Orm, astonished, realised that he had been catapulted into the eye of a storm that might engulf a kingdom.

Harold, his face like thunder, glared around. When he saw Sihtric he beckoned him. The priest was shocked and frightened, but when he was allowed to pass he hurried forward, and Orm and Godgifu followed.

'I think I need some holy advice, priest,' Harold muttered.

'I am here to serve, lord.'

'I can't believe the arrogance of the man. This blustering brute demands such an oath of me. Well, it is a trap into which I have fallen. What should I do? If I make the oath and keep it, William will surely take the throne. You saw his methods, what he did in Brittany. I will not have that befall England. But to take the oath and break it would be a sin.' The oath was the very foundation of the law, binding kings and lords as well as free men. Oath-breaking was a grave offence – and to break an oath sworn on holy relics was graver yet. 'But if I fail to take the oath at all-'

'Then we will all be cut down, brother, here and now,' Gyrth said grimly.

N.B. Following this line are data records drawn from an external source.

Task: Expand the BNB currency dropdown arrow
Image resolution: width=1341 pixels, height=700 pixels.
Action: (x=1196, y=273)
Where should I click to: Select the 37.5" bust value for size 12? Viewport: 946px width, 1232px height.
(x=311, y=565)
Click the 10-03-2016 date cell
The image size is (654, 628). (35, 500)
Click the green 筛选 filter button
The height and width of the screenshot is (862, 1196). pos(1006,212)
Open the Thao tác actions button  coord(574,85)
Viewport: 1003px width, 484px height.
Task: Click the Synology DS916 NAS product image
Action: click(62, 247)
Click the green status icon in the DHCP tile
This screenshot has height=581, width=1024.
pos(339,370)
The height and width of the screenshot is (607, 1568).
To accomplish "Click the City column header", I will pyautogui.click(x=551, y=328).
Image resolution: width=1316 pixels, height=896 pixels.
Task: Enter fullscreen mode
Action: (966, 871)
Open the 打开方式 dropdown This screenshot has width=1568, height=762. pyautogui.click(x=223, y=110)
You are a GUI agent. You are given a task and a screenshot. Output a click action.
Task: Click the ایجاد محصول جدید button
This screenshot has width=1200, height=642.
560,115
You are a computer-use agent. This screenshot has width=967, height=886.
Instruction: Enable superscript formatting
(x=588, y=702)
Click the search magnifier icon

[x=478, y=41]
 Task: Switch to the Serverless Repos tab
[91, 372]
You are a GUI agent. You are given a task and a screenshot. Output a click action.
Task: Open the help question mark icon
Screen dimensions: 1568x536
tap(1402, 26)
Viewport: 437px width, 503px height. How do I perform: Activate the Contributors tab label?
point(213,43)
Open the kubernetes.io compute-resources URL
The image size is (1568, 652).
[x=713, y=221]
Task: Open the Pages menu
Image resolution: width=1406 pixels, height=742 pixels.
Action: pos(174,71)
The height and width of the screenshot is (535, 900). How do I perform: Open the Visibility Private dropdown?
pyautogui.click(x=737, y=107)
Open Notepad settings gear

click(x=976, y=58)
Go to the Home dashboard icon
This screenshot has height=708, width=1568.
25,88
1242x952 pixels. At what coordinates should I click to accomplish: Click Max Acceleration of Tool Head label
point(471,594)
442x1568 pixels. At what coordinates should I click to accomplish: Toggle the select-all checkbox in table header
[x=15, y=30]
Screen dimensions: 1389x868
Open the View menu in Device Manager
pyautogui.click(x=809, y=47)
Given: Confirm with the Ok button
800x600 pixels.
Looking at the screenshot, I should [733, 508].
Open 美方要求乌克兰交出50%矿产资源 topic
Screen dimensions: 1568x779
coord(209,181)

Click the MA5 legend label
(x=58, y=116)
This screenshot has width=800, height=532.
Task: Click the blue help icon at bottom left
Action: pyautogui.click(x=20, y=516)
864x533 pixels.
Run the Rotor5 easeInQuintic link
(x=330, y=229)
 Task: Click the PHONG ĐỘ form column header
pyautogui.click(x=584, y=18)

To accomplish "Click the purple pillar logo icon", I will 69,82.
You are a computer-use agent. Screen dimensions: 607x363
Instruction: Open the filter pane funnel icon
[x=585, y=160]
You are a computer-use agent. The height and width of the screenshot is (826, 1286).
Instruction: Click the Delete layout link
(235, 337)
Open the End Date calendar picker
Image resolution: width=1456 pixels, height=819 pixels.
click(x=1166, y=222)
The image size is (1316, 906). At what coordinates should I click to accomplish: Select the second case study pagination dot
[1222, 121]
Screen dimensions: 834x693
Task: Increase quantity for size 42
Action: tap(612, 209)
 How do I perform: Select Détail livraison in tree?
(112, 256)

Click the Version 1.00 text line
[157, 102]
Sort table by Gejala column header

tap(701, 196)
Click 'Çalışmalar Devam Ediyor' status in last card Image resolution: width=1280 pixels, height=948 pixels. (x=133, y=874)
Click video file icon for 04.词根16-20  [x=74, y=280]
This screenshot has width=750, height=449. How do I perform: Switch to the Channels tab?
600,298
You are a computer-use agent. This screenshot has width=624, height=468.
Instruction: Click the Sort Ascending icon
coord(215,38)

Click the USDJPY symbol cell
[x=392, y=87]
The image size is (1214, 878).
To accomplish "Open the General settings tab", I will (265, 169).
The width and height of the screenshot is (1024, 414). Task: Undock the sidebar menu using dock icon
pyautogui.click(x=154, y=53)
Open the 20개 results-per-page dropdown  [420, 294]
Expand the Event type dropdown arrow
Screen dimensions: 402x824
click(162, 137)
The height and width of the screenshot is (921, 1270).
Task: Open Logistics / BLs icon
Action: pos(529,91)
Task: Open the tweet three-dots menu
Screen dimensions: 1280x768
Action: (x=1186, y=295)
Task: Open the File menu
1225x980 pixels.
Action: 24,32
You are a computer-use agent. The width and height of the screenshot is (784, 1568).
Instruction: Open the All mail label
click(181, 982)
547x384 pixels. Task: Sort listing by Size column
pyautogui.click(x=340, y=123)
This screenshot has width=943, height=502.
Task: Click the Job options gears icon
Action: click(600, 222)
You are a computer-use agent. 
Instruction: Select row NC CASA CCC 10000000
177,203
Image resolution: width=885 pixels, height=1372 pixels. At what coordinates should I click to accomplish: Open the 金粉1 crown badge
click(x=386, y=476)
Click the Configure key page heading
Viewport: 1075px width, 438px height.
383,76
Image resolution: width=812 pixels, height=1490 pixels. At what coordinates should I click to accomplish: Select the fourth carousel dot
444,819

Orm saw Harold's hand move towards his sword, and the tension in the church tightened even further. 'At least we can die fighting.'

Sihtric spoke rapidly to Harold in English, perhaps hoping that William could not hear. 'You are twice the man the Bastard is, ten times. In your wisdom you are a man of the future; William is nothing but aggression and greed, a throwback to a darker past. You must think of the greater good, lord.'

'The greater good? You're saying I should take the oath to stay alive, knowing I will not keep it?' Harold looked agonised. 'But my soul, priest,' he said. 'My soul.'

Sihtric said, 'An oath made under duress is not binding, and no sin.' But even Orm the pagan knew that he was lying.

Odo advanced with the Bible and the reliquary. Harold, his expression torn, placed a hand on the reliquary, faced William the Bastard, and gave his oath.

V

Under a bleak winter sky the Norman ship sailed cautiously up the crowded river. The ship was one of a small flotilla belonging to a Norman lord, Orm's current employer. With its mast lowered, driven by its oars, it passed under the single bridge which united Lunden, north and south of the river.

It was early January, in the Year of Our Lord 1066.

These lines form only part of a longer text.